• Task goal:
Would you copy out exactly the lines of the listing below, beginning with the one that contains "The height and width of the screenshot is (608, 1260)." and ending with the last?

• Task inputs:
○ ○ ○ ○ ○ ○ ○
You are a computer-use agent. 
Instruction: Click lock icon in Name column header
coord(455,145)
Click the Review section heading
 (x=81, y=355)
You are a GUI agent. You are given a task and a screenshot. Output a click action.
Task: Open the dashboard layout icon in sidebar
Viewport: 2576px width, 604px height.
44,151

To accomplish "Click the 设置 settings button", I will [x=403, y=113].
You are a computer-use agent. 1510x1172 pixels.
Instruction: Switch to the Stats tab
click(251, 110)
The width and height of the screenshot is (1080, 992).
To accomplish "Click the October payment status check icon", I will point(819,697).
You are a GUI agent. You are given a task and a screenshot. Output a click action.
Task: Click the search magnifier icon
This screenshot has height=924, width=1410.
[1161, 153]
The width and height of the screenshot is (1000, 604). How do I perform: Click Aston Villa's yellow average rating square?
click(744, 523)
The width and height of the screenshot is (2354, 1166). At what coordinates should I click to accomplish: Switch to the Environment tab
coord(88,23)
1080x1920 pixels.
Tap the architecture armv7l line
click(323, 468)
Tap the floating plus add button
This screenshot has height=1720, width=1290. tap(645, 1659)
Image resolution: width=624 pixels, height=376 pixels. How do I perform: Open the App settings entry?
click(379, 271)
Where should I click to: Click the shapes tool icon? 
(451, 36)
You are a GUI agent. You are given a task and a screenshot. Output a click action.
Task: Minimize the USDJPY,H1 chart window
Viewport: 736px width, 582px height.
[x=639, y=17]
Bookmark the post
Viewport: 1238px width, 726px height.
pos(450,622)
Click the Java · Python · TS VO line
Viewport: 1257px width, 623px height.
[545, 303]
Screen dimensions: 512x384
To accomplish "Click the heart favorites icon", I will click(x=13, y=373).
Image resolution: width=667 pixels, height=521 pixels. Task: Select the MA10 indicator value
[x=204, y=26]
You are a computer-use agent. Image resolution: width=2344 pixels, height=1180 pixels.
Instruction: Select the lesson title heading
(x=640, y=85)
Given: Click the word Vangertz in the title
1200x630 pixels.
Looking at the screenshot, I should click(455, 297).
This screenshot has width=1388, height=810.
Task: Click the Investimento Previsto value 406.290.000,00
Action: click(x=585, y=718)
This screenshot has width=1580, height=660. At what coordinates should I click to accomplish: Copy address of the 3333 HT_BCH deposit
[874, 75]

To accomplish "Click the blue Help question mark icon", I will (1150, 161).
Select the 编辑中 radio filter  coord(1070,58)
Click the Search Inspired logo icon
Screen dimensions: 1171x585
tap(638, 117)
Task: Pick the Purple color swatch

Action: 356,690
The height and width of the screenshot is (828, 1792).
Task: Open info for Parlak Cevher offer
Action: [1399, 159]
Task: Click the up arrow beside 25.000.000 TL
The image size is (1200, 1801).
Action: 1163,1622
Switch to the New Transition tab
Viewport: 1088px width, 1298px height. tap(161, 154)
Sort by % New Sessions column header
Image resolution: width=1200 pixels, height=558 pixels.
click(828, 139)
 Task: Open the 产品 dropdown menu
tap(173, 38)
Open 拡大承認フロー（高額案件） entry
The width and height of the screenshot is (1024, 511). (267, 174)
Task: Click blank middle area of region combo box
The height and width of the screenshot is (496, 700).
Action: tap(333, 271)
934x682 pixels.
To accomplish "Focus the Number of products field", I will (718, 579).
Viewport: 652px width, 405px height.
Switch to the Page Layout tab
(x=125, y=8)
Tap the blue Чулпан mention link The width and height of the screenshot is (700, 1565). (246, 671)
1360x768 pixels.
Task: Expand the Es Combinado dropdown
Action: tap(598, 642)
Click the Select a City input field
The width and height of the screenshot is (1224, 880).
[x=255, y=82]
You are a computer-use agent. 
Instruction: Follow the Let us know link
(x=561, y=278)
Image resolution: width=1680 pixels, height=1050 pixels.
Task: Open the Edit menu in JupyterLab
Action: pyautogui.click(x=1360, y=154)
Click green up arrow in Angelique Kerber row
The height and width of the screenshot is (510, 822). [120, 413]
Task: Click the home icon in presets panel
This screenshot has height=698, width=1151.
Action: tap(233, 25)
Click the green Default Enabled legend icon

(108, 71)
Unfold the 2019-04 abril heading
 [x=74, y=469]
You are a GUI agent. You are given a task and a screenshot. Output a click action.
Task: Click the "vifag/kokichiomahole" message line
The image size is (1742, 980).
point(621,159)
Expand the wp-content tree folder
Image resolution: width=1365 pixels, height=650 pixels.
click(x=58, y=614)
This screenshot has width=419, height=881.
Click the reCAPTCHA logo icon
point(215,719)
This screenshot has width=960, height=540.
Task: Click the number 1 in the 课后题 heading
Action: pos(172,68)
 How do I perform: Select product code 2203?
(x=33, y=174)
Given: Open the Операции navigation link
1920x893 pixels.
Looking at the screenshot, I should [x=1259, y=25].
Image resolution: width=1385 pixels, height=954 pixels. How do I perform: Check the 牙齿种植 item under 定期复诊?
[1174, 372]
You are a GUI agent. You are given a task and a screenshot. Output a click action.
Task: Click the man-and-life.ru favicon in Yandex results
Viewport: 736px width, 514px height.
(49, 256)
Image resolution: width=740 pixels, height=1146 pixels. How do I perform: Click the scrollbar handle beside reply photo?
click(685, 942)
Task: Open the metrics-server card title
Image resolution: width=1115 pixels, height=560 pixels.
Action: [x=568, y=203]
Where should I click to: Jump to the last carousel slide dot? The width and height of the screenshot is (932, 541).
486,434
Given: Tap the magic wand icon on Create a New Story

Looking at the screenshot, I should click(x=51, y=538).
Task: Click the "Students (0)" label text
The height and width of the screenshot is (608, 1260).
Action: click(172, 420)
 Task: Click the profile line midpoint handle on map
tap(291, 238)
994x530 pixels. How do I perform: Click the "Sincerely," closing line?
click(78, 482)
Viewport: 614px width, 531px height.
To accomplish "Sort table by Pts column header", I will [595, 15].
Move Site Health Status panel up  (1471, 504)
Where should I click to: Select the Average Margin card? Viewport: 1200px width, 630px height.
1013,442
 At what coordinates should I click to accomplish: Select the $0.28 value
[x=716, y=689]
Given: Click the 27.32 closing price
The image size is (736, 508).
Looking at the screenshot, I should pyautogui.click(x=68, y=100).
○ ○ ○ ○ ○ ○ ○
• Response below:
The height and width of the screenshot is (608, 1260).
Action: click(172, 420)
 Task: Click the profile line midpoint handle on map
tap(291, 238)
994x530 pixels. How do I perform: Click the "Sincerely," closing line?
click(78, 482)
Viewport: 614px width, 531px height.
To accomplish "Sort table by Pts column header", I will [595, 15].
Move Site Health Status panel up  (1471, 504)
Where should I click to: Select the Average Margin card? Viewport: 1200px width, 630px height.
1013,442
 At what coordinates should I click to accomplish: Select the $0.28 value
[x=716, y=689]
Given: Click the 27.32 closing price
The image size is (736, 508).
Looking at the screenshot, I should pyautogui.click(x=68, y=100).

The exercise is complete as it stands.